(EXTRACT)
========================================

What I’m saying is I never yelled at my Husband and then had to later go back and apologize, using the PMS reasoning. I just had to apologize for taking out my bad day on him.
But now, at 31 weeks pregnant, I will say I know I do have some hormonal days and I own them. I know they could be worse and mine are mild but I do have days where I feel like I got a new batch of hormones because I can cry at a Pampers commercial or at the fact that I don’t have cupcakes in the house. I can tell the difference between a bad day and a hormonal one. One would think pregnancy is a perfect excuse for a bad attitude day or reason to scream at someone and blame hormones but not me. In the past 31 weeks I’ve just had bad days that have nothing to do with being pregnant and everything to do with life. Because life still happens while you are pregnant, news flash, I know.
So what is with society (and I’m more specifically looking at you men) wanting to assume everything that happens to a woman, that is not 100% rainbows out of her mouth, is a form of hormones? I’m sick of the excuse, people thinking it is funny, and using it as the butt of a joke. Male and female, we all have our bad days where comments are said and actions are done that we later regret because of the mood we were in. That mood can depend on a million things happening because truth be told, that person that just cut me off in traffic, may be having a much worse day than mine and honestly didn’t mean to cut me off.

========================================

(DATASET EXTRACT)
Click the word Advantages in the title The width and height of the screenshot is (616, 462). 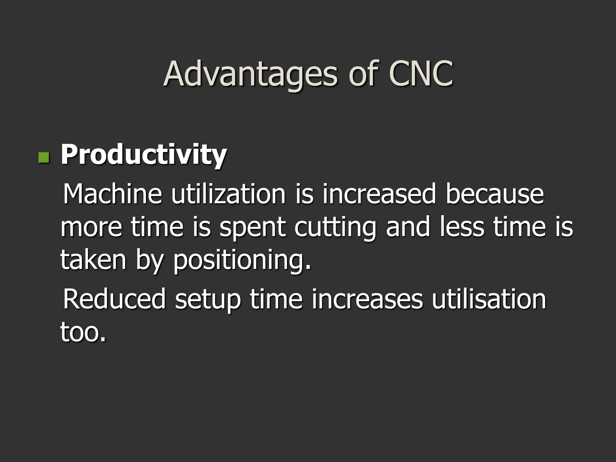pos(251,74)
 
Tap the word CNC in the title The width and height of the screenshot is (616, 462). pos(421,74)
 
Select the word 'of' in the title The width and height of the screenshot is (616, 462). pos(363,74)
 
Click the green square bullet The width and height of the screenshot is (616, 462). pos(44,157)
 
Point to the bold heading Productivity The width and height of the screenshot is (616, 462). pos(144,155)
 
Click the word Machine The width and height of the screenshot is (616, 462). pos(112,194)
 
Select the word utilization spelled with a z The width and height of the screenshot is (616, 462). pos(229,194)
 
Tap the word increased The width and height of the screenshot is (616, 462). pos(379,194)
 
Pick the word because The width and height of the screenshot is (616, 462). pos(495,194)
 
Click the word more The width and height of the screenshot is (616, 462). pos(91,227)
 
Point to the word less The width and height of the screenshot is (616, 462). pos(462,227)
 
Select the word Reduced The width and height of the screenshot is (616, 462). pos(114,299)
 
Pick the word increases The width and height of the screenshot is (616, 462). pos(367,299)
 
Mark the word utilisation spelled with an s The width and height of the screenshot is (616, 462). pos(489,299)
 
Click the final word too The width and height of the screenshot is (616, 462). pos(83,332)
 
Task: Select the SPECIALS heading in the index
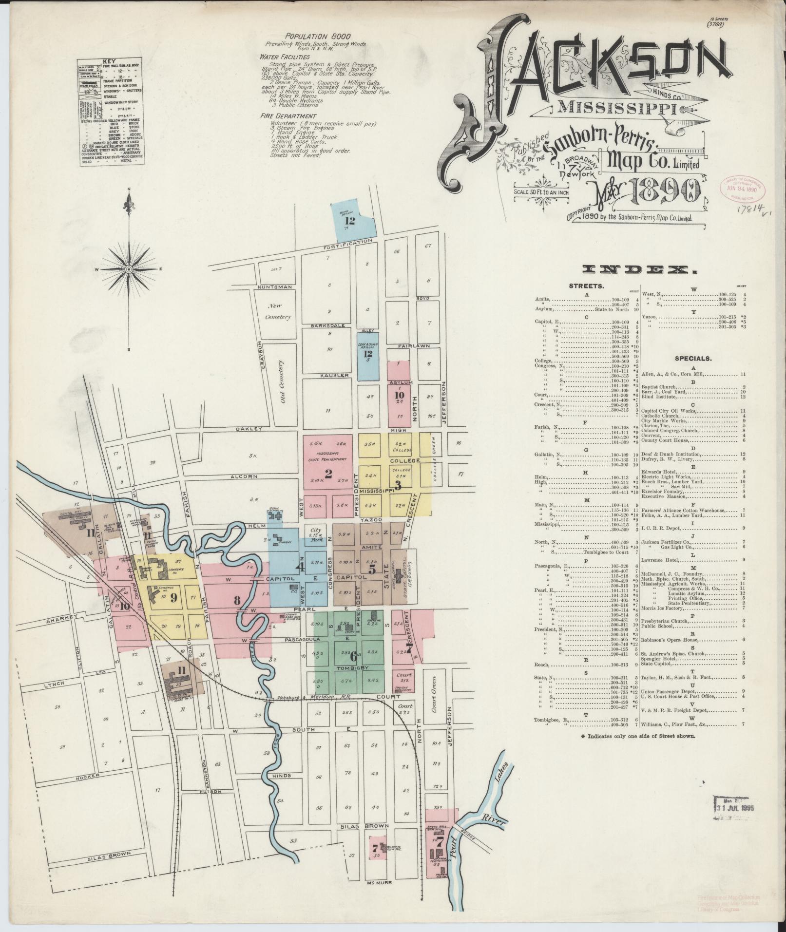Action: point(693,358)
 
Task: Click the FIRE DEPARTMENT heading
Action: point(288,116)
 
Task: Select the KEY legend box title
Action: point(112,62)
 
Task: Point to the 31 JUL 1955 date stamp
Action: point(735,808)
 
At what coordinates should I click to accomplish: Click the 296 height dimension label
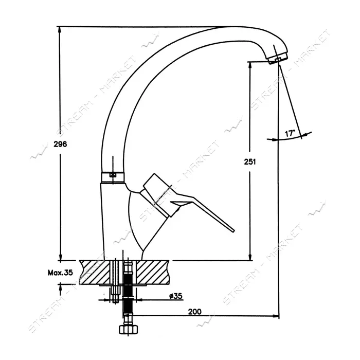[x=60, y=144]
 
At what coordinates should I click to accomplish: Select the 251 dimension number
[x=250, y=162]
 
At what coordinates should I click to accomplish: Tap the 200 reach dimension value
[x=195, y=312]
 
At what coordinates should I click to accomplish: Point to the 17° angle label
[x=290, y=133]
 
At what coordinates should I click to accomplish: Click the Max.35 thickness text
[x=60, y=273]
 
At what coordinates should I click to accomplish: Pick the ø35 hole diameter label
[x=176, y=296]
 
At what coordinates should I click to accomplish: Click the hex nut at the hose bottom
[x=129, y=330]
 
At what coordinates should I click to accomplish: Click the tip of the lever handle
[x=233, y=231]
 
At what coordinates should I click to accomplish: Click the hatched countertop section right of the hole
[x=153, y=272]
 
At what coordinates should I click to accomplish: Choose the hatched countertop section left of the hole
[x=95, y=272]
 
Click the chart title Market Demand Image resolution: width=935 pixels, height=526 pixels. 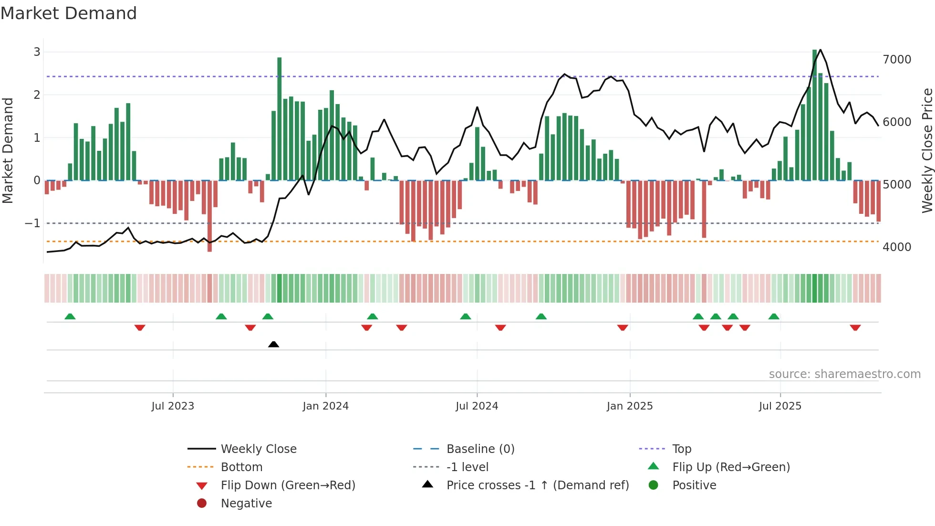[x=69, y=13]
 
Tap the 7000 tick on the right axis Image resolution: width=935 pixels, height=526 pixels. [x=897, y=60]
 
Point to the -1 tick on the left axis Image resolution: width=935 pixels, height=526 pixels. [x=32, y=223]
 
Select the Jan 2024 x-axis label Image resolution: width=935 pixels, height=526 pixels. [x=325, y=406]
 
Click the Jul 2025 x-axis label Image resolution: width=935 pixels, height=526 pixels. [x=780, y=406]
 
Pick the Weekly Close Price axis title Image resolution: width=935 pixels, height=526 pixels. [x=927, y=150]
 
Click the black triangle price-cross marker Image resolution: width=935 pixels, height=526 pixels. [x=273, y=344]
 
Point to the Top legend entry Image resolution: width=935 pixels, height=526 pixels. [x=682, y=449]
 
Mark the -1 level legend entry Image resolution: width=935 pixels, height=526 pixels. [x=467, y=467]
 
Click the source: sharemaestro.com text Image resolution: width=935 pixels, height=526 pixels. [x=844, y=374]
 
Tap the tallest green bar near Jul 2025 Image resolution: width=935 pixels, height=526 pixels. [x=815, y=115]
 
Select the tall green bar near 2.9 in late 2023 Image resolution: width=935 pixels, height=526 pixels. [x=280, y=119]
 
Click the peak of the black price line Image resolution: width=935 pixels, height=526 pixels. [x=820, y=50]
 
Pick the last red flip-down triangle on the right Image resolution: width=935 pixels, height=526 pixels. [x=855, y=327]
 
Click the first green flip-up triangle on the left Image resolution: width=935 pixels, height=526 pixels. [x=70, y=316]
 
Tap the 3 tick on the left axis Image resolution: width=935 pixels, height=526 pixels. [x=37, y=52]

========================================

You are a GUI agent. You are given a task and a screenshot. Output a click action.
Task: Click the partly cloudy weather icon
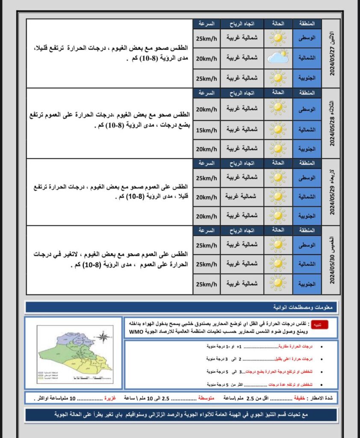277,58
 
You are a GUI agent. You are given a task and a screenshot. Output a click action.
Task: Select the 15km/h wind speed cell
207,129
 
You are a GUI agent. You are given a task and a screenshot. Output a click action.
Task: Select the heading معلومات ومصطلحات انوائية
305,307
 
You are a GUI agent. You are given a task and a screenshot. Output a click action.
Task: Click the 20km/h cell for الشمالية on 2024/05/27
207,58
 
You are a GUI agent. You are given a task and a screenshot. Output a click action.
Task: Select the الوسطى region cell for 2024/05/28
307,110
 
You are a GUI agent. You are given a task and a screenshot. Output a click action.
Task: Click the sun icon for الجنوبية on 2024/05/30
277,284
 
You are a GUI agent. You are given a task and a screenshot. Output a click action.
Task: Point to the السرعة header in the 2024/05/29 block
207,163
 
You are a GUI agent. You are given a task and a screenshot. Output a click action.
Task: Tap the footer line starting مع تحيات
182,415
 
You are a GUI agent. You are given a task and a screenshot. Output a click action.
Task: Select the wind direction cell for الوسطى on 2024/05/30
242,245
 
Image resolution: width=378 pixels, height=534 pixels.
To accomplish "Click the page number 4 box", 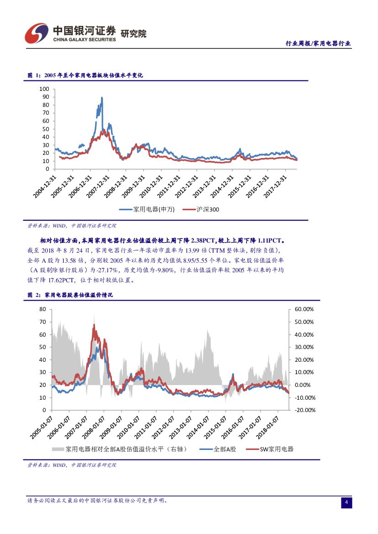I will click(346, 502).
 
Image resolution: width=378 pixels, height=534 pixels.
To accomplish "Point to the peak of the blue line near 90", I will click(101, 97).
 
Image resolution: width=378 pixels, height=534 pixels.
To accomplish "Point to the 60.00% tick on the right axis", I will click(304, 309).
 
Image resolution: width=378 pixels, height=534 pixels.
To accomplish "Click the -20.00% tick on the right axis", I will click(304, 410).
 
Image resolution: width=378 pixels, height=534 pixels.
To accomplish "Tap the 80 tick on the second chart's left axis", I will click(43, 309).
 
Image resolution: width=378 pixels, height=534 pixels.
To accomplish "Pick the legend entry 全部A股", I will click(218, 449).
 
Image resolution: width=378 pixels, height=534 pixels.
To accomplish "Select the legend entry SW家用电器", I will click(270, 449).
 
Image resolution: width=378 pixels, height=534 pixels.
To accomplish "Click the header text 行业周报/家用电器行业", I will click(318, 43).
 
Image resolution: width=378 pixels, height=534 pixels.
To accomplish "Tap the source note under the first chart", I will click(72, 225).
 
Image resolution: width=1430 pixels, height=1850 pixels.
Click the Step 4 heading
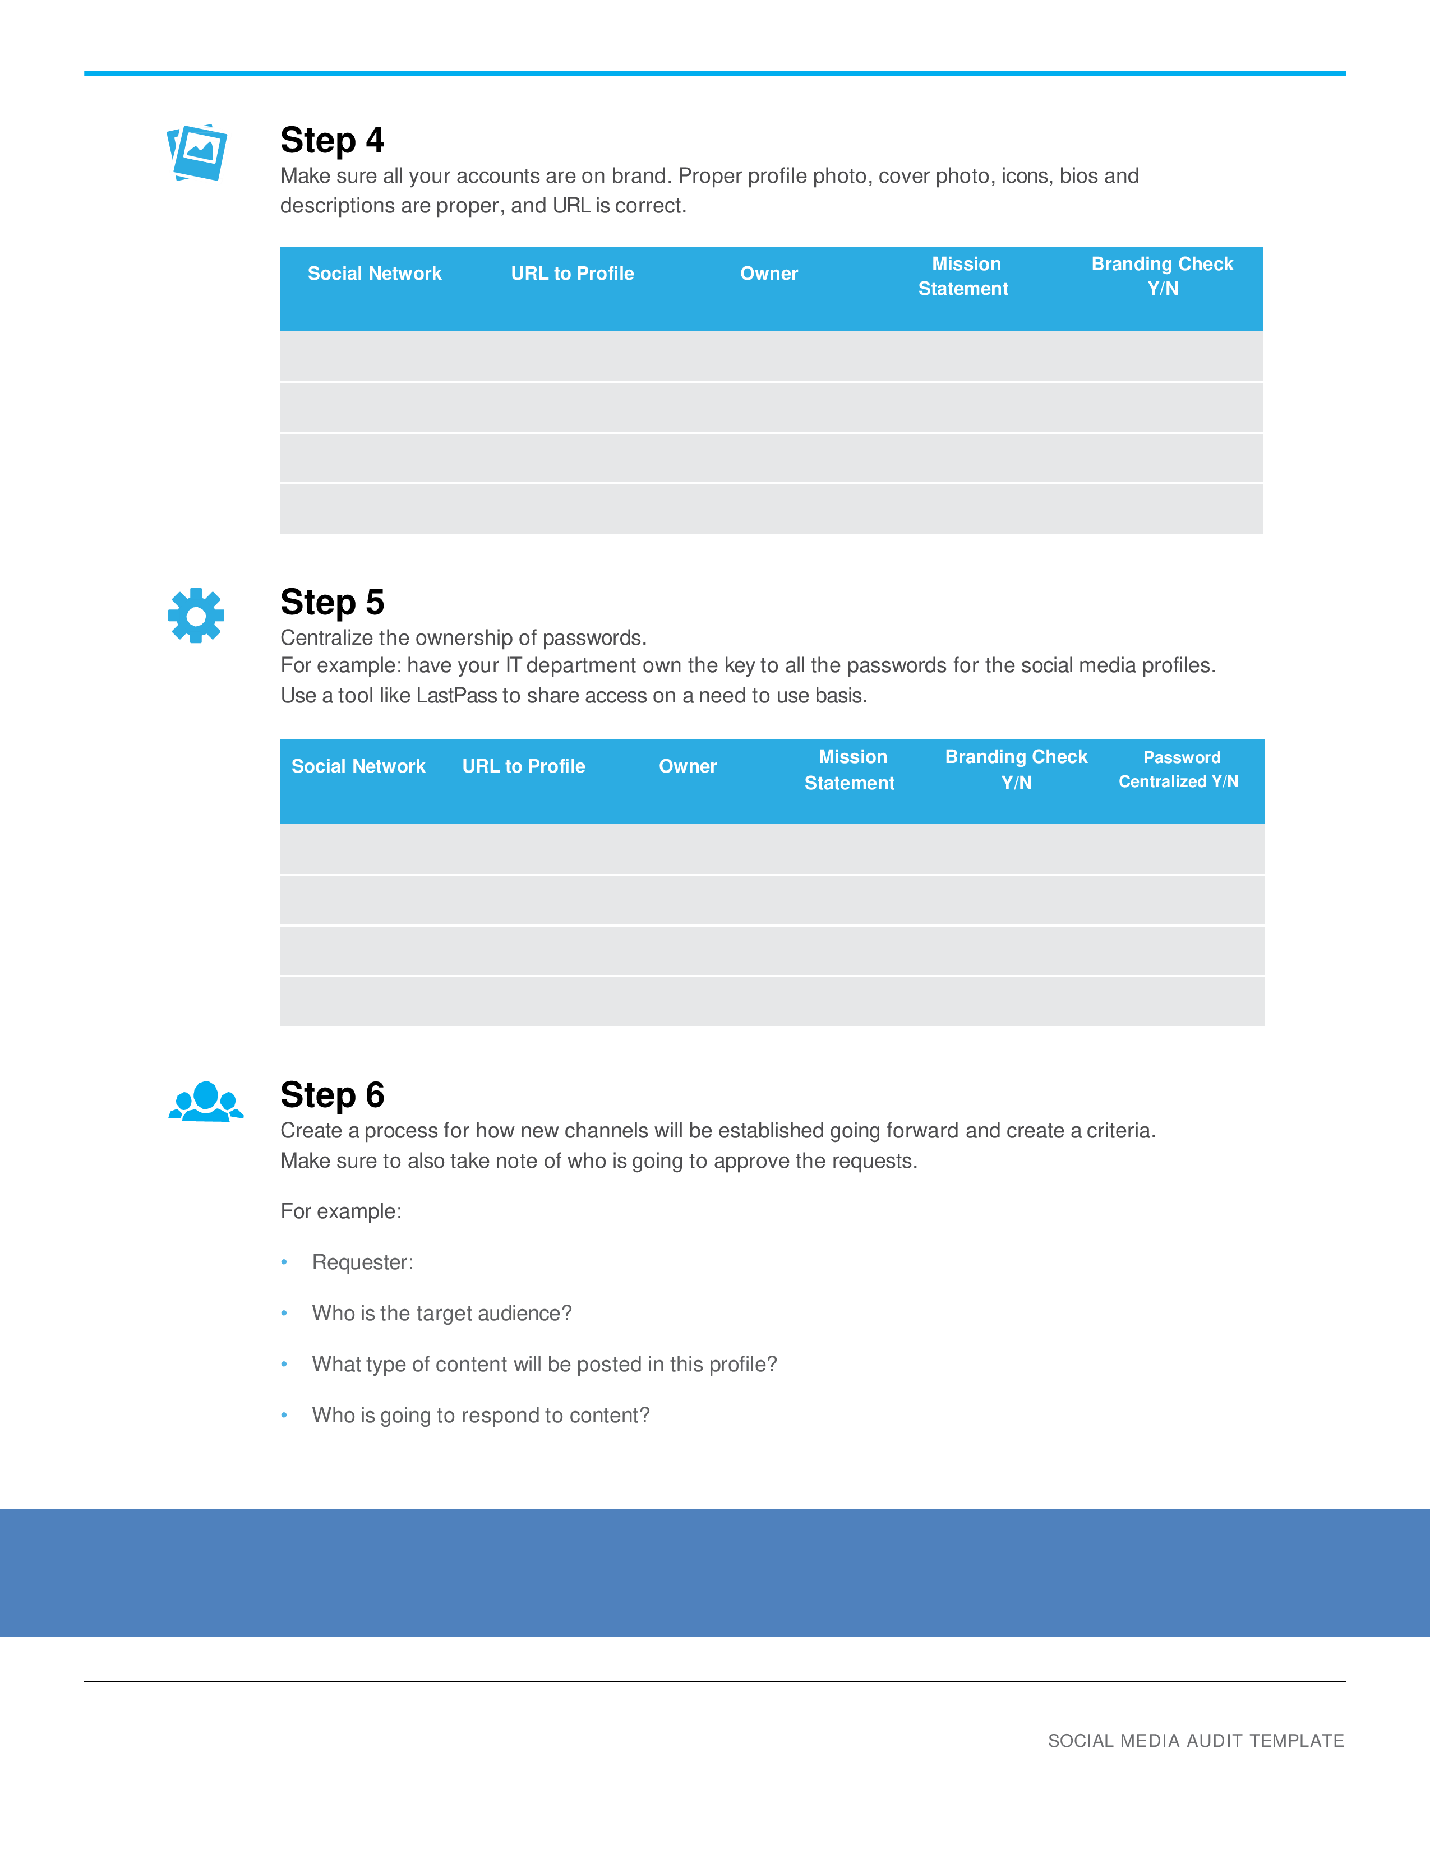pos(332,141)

========================================

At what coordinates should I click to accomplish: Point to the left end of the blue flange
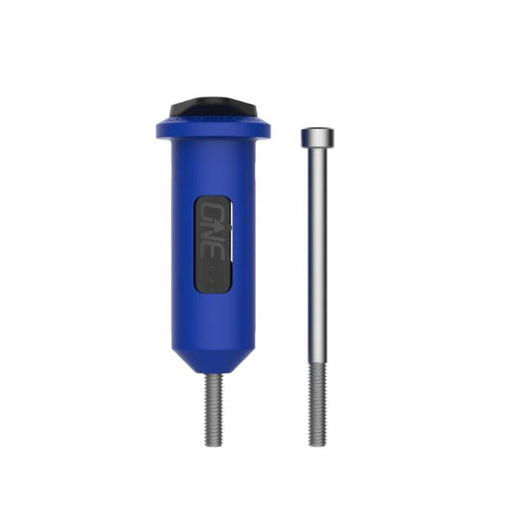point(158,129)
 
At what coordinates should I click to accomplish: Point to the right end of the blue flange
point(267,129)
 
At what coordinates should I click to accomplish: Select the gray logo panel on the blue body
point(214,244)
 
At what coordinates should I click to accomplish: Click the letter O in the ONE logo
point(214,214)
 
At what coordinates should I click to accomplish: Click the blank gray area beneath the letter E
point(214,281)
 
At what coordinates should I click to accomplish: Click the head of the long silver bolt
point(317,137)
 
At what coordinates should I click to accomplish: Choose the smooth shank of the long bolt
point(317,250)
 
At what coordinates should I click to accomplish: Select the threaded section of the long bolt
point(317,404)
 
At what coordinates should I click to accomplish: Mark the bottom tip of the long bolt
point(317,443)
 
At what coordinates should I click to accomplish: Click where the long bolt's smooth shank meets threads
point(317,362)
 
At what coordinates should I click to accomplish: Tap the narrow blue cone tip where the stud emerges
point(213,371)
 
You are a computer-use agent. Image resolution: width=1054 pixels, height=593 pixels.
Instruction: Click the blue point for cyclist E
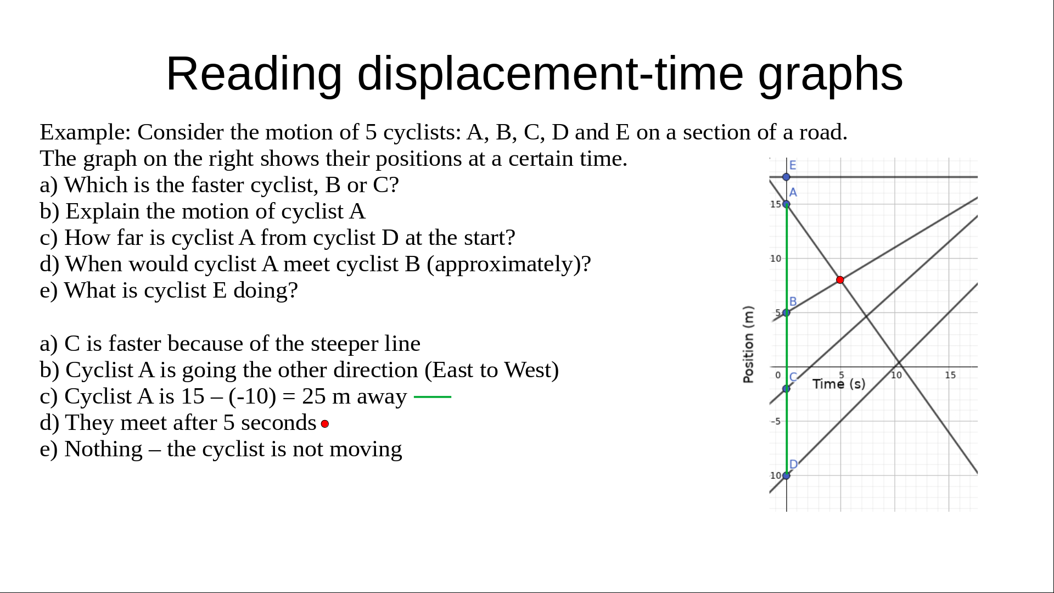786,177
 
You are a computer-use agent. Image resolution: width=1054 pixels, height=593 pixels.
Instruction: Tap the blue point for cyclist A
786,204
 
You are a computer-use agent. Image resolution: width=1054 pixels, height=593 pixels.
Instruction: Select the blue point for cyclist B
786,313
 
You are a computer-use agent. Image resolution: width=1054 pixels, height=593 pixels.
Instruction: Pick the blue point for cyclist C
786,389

========================================

(DIRECTION)
Reproduce the stretch of the post on hormones and bad days from "So what is with" through "cut me off.".

(EXERCISE RESPONSE)
So what is with society (and I’m more specifically looking at you men) wanting to assume everything that happens to a woman, that is not 100% rainbows out of her mouth, is a form of hormones? I’m sick of the excuse, people thinking it is funny, and using it as the butt of a joke. Male and female, we all have our bad days where comments are said and actions are done that we later regret because of the mood we were in. That mood can depend on a million things happening because truth be told, that person that just cut me off in traffic, may be having a much worse day than mine and honestly didn’t mean to cut me off.